JEE 661 ATMOSPHERIC BOUNDARY LAYER SCIENCE

Lecture 3: Radiation in the Atmosphere

Contents

  1. Solar Radiation Quantities
  2. Apparent Position of the Sun
  3. Solar Radiation Outside the Atmosphere
  4. Effects of the Atmosphere and the Earth on Solar Radiation
  5. Terrestrial Radiation from the Earth's Surface
  6. Terrestrial Radiation from Clouds
  7. Longwave Radiation from the Atmosphere
  8. Radiation Fluxes at the Earth's Surface

Solar Radiation Quantities

Beam Irradiance

Beam irradiance Gb (direct solar radiation) is the flux from the sun's disc on a surface perpendicular to the beam. It is about 0.9kW/m2 in bright sunlight.

Diffuse Irradiance

Diffuse irradiance Gd (diffuse solar radiation) is the solar radiation from the sky, omitting the sun's disc, on a horizontal surface. It is about 0.1kW/m2 under a clear sky, and 0.3kW/m2 to 0.6kW/m2 under cloudy skies.

Global Irradiance

Global irradiance G (global solar radiation) is the sum of the direct and diffuse irradiances on a horizontal surface (facing upwards). It is given by:

G = Gbcos thetaz + Gd,

where thetaz is the zenith angle of the sun (see below).

Apparent Position of the Sun

The zenith angle thetaz is the angle between the zenith directly above the site, and the direction of the sun (see Fig. 6).

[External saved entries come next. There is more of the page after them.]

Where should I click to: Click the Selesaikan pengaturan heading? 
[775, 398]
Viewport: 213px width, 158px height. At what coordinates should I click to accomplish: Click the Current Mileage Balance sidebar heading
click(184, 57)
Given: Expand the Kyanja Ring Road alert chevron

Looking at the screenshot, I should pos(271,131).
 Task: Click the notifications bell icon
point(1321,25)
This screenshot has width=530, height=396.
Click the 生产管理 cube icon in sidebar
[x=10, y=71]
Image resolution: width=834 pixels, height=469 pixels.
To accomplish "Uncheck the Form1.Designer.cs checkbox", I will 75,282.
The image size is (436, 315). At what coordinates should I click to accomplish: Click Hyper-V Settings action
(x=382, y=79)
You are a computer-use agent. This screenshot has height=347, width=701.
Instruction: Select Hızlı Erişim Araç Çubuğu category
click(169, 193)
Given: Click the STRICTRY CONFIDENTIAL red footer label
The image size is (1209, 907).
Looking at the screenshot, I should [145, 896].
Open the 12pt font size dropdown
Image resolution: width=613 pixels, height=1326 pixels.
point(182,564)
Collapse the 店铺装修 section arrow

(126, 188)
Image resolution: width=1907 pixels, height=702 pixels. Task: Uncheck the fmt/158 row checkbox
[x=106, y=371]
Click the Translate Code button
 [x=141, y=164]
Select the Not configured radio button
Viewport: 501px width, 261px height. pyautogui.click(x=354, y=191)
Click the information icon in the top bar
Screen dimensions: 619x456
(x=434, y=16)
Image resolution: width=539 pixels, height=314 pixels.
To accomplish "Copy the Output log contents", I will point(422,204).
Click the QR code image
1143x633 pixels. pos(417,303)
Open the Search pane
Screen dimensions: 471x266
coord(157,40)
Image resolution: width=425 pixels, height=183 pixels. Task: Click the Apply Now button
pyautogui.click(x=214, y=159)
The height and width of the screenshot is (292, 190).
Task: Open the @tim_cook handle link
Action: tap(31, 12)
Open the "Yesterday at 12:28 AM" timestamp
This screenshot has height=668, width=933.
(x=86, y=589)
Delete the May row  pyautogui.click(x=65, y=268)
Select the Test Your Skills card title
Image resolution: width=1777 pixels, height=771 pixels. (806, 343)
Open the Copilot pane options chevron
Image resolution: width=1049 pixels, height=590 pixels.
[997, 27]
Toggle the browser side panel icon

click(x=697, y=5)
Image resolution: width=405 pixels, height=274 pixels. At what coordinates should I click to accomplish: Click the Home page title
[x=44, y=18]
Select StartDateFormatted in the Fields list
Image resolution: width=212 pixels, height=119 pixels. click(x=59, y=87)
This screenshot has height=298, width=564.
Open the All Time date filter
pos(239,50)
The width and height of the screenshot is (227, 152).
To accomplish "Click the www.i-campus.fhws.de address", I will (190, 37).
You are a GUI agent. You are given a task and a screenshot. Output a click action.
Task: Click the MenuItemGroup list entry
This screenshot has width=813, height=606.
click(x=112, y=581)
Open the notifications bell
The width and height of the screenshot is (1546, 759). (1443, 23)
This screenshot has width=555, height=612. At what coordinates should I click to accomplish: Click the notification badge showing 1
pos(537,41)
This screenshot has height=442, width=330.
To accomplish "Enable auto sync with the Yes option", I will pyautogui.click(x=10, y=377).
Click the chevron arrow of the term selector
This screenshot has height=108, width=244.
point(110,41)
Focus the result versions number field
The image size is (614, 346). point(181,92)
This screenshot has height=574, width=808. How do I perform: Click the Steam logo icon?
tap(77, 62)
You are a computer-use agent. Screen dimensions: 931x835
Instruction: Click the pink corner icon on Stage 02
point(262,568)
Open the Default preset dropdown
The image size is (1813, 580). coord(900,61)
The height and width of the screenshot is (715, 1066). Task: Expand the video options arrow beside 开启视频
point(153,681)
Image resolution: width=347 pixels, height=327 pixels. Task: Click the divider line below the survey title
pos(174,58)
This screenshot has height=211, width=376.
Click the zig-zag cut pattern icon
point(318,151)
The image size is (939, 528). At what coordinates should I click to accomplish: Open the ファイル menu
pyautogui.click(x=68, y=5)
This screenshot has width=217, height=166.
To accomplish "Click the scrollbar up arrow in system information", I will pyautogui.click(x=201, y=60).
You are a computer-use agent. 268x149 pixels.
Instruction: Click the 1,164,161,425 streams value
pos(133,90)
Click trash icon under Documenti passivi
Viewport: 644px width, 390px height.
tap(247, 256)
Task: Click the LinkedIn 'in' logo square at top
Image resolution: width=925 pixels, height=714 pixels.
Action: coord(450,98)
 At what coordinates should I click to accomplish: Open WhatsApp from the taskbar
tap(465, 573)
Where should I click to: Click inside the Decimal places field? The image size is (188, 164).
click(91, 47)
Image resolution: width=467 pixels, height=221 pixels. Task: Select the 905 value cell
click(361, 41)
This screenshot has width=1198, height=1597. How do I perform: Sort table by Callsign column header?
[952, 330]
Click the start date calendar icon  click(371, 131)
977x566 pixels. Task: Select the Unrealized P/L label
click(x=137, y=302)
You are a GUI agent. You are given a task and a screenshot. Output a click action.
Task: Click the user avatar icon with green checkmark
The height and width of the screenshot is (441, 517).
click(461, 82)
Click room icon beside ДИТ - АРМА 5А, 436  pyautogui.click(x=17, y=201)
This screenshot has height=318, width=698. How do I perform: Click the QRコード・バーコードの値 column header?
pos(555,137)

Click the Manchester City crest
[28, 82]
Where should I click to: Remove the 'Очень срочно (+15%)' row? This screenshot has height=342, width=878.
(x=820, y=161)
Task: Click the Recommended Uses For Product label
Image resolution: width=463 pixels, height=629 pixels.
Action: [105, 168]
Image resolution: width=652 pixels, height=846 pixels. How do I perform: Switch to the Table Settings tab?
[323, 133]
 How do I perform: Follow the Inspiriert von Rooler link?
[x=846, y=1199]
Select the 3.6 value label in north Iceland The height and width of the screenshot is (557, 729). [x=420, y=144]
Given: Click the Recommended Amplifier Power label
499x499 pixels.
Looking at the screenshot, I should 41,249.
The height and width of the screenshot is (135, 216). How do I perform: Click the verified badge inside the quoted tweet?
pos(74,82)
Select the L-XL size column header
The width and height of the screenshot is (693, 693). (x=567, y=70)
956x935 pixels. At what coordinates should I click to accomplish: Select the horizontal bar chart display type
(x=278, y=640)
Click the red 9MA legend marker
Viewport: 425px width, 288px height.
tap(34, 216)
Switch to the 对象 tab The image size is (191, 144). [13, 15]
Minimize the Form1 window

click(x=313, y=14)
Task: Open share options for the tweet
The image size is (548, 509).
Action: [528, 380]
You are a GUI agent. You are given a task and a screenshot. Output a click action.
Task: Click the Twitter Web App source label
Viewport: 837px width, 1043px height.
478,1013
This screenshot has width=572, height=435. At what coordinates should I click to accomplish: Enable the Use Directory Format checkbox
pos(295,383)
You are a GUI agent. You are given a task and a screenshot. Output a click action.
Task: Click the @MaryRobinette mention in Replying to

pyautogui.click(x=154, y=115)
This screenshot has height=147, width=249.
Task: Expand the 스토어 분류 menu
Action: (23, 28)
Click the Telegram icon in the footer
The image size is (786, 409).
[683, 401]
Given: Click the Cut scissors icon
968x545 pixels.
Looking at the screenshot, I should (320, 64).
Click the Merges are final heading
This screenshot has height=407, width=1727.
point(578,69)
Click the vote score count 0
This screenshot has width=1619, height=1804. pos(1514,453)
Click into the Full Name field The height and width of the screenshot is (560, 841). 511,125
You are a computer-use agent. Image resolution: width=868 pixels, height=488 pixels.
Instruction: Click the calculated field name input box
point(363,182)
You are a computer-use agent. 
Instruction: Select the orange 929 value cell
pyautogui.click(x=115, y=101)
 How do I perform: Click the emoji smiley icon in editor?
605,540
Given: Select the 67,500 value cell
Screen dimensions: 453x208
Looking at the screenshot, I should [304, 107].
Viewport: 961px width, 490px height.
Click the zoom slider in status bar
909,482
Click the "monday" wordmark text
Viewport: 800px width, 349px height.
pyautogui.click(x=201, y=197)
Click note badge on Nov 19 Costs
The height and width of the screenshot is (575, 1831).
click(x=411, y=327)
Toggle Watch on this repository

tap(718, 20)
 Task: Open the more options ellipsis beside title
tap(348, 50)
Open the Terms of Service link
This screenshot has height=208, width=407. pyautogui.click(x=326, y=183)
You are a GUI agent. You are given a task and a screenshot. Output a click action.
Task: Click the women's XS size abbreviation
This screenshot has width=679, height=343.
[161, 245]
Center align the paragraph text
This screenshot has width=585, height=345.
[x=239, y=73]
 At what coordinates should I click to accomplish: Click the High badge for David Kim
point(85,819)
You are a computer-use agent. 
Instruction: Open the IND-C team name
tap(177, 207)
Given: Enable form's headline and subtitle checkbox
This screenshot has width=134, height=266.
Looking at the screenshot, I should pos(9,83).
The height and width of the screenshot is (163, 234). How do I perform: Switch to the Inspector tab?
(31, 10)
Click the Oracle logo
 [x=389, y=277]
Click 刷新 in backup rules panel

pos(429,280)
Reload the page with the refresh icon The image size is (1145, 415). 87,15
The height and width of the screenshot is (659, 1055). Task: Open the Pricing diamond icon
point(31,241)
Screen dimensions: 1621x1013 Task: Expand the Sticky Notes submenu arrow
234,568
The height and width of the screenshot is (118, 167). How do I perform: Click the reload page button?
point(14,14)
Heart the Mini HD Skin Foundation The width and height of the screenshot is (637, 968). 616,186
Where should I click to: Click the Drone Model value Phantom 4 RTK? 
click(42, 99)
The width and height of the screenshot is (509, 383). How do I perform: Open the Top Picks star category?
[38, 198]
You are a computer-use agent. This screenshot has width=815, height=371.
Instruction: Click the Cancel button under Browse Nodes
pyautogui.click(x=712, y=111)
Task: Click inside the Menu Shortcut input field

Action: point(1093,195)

The azimuth alpha is the angle between the south point on the horizon and the foot of the perpendicular from the sun to the horizon, positive towards the west (see Fig. 6).

Fig. 6.
Fig. 6. The zenith angle thetaz, and the azimuth alpha of the sun.

The zenith angle and azimuth of the sun can be calculated from the time of day and day of the year, and the latitude and longitude of the site.

Zone Mean Time (ZMT) is the mean time on the standard meridian. Clocks are set to ZMT.

Local Mean Time (LMT) is the mean time on the meridian of the site. To get LMT, subtract from ZMT 4min per degree of longitude the site is west of the standard meridian.

Example: The standard meridian in Thailand is 105°E. Bangkok has longitude 100.5°E. Therefore LMT in Bangkok is 18min behind ZMT.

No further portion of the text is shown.